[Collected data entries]
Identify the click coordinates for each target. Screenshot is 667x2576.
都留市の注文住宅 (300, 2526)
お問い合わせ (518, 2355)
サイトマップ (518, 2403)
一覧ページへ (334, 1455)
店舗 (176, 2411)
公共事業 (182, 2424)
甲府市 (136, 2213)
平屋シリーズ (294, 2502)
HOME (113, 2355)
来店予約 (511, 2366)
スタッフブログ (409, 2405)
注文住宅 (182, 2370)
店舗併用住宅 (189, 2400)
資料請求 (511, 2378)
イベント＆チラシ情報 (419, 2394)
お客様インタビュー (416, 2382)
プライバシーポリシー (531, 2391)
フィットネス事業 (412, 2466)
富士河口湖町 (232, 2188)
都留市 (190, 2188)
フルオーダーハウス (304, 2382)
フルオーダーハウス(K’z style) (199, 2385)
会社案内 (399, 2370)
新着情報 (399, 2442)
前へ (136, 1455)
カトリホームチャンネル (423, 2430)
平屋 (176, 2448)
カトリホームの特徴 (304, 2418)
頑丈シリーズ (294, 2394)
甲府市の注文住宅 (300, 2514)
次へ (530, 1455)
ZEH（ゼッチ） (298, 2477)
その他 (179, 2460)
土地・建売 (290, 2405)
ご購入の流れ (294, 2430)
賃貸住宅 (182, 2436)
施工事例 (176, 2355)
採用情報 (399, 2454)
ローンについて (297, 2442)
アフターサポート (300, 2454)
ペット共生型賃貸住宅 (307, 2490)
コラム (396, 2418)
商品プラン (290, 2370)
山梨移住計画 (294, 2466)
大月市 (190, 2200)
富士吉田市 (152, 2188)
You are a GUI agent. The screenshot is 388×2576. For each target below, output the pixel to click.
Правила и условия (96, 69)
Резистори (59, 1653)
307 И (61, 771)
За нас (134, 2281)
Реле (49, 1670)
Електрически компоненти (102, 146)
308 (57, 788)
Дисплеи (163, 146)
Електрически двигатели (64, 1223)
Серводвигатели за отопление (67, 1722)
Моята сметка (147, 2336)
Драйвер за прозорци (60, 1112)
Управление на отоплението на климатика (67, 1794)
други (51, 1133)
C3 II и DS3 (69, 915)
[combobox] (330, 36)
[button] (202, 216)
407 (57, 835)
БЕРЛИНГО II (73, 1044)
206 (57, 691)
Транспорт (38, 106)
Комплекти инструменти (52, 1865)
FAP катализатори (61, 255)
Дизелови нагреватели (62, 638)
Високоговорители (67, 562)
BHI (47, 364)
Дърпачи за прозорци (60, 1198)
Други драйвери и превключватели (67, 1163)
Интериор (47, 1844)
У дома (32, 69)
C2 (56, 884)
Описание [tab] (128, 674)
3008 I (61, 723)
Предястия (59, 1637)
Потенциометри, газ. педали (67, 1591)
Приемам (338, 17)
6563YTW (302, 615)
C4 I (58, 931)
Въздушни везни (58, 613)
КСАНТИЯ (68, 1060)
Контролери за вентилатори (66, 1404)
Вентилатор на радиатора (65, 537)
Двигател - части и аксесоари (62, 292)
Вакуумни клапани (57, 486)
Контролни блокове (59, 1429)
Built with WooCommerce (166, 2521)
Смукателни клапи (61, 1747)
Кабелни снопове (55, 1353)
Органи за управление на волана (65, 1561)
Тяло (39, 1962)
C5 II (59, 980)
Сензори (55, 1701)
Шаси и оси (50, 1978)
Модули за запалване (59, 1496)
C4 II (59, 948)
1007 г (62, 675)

Work instructions.
Above are the records; restate each one exactly.

Task answer.
Identify the click coordinates for each target. Screenshot is 667x2576.
都留市の注文住宅 (300, 2526)
お問い合わせ (518, 2355)
サイトマップ (518, 2403)
一覧ページへ (334, 1455)
店舗 (176, 2411)
公共事業 (182, 2424)
甲府市 (136, 2213)
平屋シリーズ (294, 2502)
HOME (113, 2355)
来店予約 (511, 2366)
スタッフブログ (409, 2405)
注文住宅 (182, 2370)
店舗併用住宅 (189, 2400)
資料請求 (511, 2378)
イベント＆チラシ情報 (419, 2394)
お客様インタビュー (416, 2382)
プライバシーポリシー (531, 2391)
フィットネス事業 (412, 2466)
富士河口湖町 (232, 2188)
都留市 (190, 2188)
フルオーダーハウス (304, 2382)
フルオーダーハウス(K’z style) (199, 2385)
会社案内 (399, 2370)
新着情報 (399, 2442)
前へ (136, 1455)
カトリホームチャンネル (423, 2430)
平屋 (176, 2448)
カトリホームの特徴 (304, 2418)
頑丈シリーズ (294, 2394)
甲府市の注文住宅 (300, 2514)
次へ (530, 1455)
ZEH（ゼッチ） (298, 2477)
その他 (179, 2460)
土地・建売 (290, 2405)
ご購入の流れ (294, 2430)
賃貸住宅 (182, 2436)
施工事例 (176, 2355)
採用情報 (399, 2454)
ローンについて (297, 2442)
アフターサポート (300, 2454)
ペット共生型賃貸住宅 (307, 2490)
コラム (396, 2418)
商品プラン (290, 2370)
山梨移住計画 (294, 2466)
大月市 (190, 2200)
富士吉田市 (152, 2188)
You are a GUI agent. The screenshot is 388×2576. For each target below, output the pixel to click.
Правила и условия (96, 69)
Резистори (59, 1653)
307 И (61, 771)
За нас (134, 2281)
Реле (49, 1670)
Електрически компоненти (102, 146)
308 (57, 788)
Дисплеи (163, 146)
Електрически двигатели (64, 1223)
Серводвигатели за отопление (67, 1722)
Моята сметка (147, 2336)
Драйвер за прозорци (60, 1112)
Управление на отоплението на климатика (67, 1794)
други (51, 1133)
C3 II и DS3 (69, 915)
[combobox] (330, 36)
[button] (202, 216)
407 (57, 835)
БЕРЛИНГО II (73, 1044)
206 (57, 691)
Транспорт (38, 106)
Комплекти инструменти (52, 1865)
FAP катализатори (61, 255)
Дизелови нагреватели (62, 638)
Високоговорители (67, 562)
BHI (47, 364)
Дърпачи за прозорци (60, 1198)
Други драйвери и превключватели (67, 1163)
Интериор (47, 1844)
У дома (32, 69)
C2 (56, 884)
Описание [tab] (128, 674)
3008 I (61, 723)
Предястия (59, 1637)
Потенциометри, газ. педали (67, 1591)
Приемам (338, 17)
6563YTW (302, 615)
C4 I (58, 931)
Въздушни везни (58, 613)
КСАНТИЯ (68, 1060)
Контролери за вентилатори (66, 1404)
Вентилатор на радиатора (65, 537)
Двигател - части и аксесоари (62, 292)
Вакуумни клапани (57, 486)
Контролни блокове (59, 1429)
Built with WooCommerce (166, 2521)
Смукателни клапи (61, 1747)
Кабелни снопове (55, 1353)
Органи за управление на волана (65, 1561)
Тяло (39, 1962)
C5 II (59, 980)
Сензори (55, 1701)
Шаси и оси (50, 1978)
Модули за запалване (59, 1496)
C4 II (59, 948)
1007 г (62, 675)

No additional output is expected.